I was so sure of all the things that I would never do before I had children. I had my list of "I Nevers": I will never give my baby a pacifier, I never will put MY child in front of the TV, I will never give my child candy before they are 3 years old, maybe 5, I will never raise my voice or yell in anger at my children, I will never use the phrases my mother used on me such as "Because I said so, that's why." Then I actually had children and reality set in. My ideas, some of my convictions, my "nevers" all seemed to fly out the window. It was all I could do just to survive this thing called parenthood.
This is what happened to my list of "I Nevers". Carter had a pacifier before we even left the hospital ( what did those books know anyway, some kids just need to suck, and please, he never had an issue nursing). I admit I did put my child in front of some Baby Einstein videos, not to make him smarter, just to give myself a break for half an hour to make dinner, take a shower, heck, to pee by myself. I am still a stickler about sweets, but let's face it, I'm not about to deprive my child or myself the photos of his/her 1st taste of birthday cake. And yes, although I'm not proud of it there are times when I yell at my children, sometimes in anger. I try to work on it but it's a reality, I am not perfect. The phrases my mom used to say to me that I hated so much make a lot of sense now that I am a mom and yes on occasion I use them.

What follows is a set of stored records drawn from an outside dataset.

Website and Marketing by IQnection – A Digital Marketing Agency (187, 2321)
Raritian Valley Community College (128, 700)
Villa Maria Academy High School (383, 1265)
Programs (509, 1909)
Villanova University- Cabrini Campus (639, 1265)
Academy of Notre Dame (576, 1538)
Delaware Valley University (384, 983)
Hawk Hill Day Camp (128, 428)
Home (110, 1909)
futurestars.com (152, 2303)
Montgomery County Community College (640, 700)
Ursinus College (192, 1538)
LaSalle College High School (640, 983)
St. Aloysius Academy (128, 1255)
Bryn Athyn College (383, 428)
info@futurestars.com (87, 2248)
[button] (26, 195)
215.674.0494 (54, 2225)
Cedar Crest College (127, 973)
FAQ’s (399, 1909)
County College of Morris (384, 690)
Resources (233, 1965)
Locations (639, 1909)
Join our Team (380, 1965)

The one "I Never" that I still truly believed in, that I thought I would never waver from, that I was certain I would never do, I finally did. No, I still have not beat my children, that one I'm sticking to, but the other biggie I caved in on. I swore I WOULD NEVER BUY A MINIVAN and yes you guessed it. I did. Now there are a million reasons why I swore that wouldn't happen, I mean it screams MOM ( I know I am, but I am so much more). My car was the last thing that was mine, something that didn't necessarily define me as a mother ( so what if there were 2 car seats in it). It was a car I picked when I was still childless and carefree. It was sort of the one thing that I had from that prior life. Mind you I love my life, I love being a mom, but truly it's not all that I am. However, with baby number 3 on the way our choices were limited and after doing the research it really was the best thing out there for me. So I bit the bullet and got the minivan.
The funny thing that I NEVER thought would happen is that I really LOVE my car. It drives so smooth, it has plenty of room, I can carpool now, and it's just so easy. I should have learned my lesson with my first "I never" list, you can't always predict life or how things work out or even what you will do in any given circumstance. But the truth is I still have my "I never" list of the future: my kids will never date until they are 16, they will never have tv's in their rooms, I will never just give them money they will have to earn it, and the list goes on and on. Oh well!